On June 8, 2022, our prior sponsor and our sponsor entered into a novation agreement, whereby our prior sponsor transferred all of its rights and obligations under each of the contracts to which it was a party to our sponsor, and a securities transfer agreement, whereby our prior sponsor transferred all of its founder shares and private placement warrants to our sponsor. While our sponsor remains controlled solely by FPP and Mr. Orcel remains a non-voting member, Nevsky Properties is not on its register of members.
The registration statement for our Initial Public Offering was declared effective on December 8, 2021. On December 13, 2021, we consummated the Initial Public Offering of 28,750,000 units, including the issuance of 3,750,000 units as a result of the underwriters’ exercise in full of their over-allotment option, at $10.00 per unit and the sale of 9,000,000 private placement warrants at a price of $1.50 per warrant in a private placement to our prior sponsor that closed simultaneously with our Initial Public Offering.
Upon the closing of our Initial Public Offering, a total of $293,250,000, consisting of proceeds from the Initial Public Offering and the sale of the private placement warrants, was placed in a trust account maintained by Continental Stock Transfer & Trust Company, acting as trustee (the “Trust Account”). The funds in the Trust Account will be invested only in U.S. government treasury bills with a maturity of 185 days or less or in money market funds investing solely in U.S. Treasuries and meeting certain conditions under Rule 2a-7 under the Investment Company Act until the earlier of: (i) the completion of a business combination and (ii) the distribution of the funds in the Trust Account to our shareholders.
While we may pursue an initial business combination with a target at any stage of its corporate evolution or in any industry or sector, we intend to focus on identifying high-growth technology and consumer-exposed businesses with an enterprise value of at least $700 million in Western Europe, Central and Eastern Europe (“CEE”), the Commonwealth of Independent States (the “CIS”) (excluding Russia and Belarus) or Latin America. We will seek to acquire businesses led by world-class management teams, with validated technologies, proven business models and attractive unit economics, strong corporate governance compliant with Environmental, Social and Governance (“ESG”) principles and that are well positioned for continual growth and market leadership over the long term.
We expect to continue to incur significant costs in the pursuit of a Business Combination. We cannot assure you that our plans to complete a Business Combination will be successful.
Results of Operations
We have neither engaged in any operations nor generated any revenues through September 30, 2022. All activities for the period from January 1, 2022 through September 30, 2022 were organizational activities and those necessary to identify a target company for a Business Combination. We do not expect to generate any operating revenues until after the completion of a Business Combination. We generate non-operating income in the form of investment income on balances held in the Trust Account. We incur expenses as a result of being a public company (for legal, financial reporting, accounting and auditing compliance), as well as for due diligence expenses.

★ ★ ★ ★

# [WORK TO BE COMPLETED]
Copy word for word the part of the filing excerpt starting with "Results of Operations" and going on through "due diligence expenses.".

★ ★ ★ ★

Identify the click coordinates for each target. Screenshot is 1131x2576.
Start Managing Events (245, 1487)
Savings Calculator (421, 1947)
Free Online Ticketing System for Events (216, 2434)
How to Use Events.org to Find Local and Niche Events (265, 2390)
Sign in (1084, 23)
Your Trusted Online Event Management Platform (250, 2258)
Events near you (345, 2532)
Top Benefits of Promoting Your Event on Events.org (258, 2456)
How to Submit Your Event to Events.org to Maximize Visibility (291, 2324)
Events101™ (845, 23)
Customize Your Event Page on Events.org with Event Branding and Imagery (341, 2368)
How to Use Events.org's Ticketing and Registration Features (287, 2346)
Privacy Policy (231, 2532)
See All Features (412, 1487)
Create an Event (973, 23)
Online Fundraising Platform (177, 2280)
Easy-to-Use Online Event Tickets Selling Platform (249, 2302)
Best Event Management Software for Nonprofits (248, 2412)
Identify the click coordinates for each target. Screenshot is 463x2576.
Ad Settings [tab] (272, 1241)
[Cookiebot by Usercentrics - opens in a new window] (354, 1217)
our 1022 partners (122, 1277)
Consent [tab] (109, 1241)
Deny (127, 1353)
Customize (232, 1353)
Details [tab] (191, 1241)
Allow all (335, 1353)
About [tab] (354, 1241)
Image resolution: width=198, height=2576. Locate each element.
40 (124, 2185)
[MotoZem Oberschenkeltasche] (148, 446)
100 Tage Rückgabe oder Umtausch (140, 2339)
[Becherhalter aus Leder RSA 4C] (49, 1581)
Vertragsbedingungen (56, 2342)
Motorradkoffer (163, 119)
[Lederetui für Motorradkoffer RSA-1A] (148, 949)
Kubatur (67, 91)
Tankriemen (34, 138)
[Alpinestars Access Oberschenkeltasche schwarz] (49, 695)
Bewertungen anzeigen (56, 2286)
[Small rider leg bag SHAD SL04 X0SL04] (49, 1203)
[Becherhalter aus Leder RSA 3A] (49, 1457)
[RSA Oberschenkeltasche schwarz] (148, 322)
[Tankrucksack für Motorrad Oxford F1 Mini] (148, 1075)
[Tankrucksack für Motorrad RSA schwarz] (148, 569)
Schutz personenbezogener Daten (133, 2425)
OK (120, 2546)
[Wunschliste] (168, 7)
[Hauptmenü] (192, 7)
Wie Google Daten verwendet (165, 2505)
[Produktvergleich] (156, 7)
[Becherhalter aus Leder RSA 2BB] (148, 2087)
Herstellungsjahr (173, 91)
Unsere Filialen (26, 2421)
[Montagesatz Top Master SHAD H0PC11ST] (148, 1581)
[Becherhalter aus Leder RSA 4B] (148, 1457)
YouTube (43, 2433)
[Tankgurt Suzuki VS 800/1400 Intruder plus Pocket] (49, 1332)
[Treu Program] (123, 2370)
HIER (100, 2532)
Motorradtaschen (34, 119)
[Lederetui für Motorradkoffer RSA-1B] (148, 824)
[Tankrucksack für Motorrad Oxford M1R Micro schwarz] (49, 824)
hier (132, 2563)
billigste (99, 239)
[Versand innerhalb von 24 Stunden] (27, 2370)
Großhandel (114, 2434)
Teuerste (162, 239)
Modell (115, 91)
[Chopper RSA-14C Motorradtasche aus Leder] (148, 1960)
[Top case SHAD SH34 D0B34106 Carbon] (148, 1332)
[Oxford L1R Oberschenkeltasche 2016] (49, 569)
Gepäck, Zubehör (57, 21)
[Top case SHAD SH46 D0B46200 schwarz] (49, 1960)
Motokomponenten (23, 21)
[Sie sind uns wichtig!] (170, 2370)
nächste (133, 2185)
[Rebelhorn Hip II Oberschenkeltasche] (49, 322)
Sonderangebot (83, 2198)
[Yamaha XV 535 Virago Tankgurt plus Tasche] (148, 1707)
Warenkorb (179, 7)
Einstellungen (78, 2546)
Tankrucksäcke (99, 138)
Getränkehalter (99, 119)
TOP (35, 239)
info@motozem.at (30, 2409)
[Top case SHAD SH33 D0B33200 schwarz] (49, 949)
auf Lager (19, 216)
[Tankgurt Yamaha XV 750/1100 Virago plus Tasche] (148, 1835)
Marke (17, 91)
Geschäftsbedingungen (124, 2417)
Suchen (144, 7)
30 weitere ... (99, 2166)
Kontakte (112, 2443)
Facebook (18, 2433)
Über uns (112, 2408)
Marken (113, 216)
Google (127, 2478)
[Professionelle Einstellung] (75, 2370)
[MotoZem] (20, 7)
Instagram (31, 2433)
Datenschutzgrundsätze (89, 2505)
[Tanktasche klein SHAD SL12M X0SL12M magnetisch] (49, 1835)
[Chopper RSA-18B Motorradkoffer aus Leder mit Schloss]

★ ★ ★ ★

# [EXPECTED OUTPUT]
Results of Operations
We have neither engaged in any operations nor generated any revenues through September 30, 2022. All activities for the period from January 1, 2022 through September 30, 2022 were organizational activities and those necessary to identify a target company for a Business Combination. We do not expect to generate any operating revenues until after the completion of a Business Combination. We generate non-operating income in the form of investment income on balances held in the Trust Account. We incur expenses as a result of being a public company (for legal, financial reporting, accounting and auditing compliance), as well as for due diligence expenses.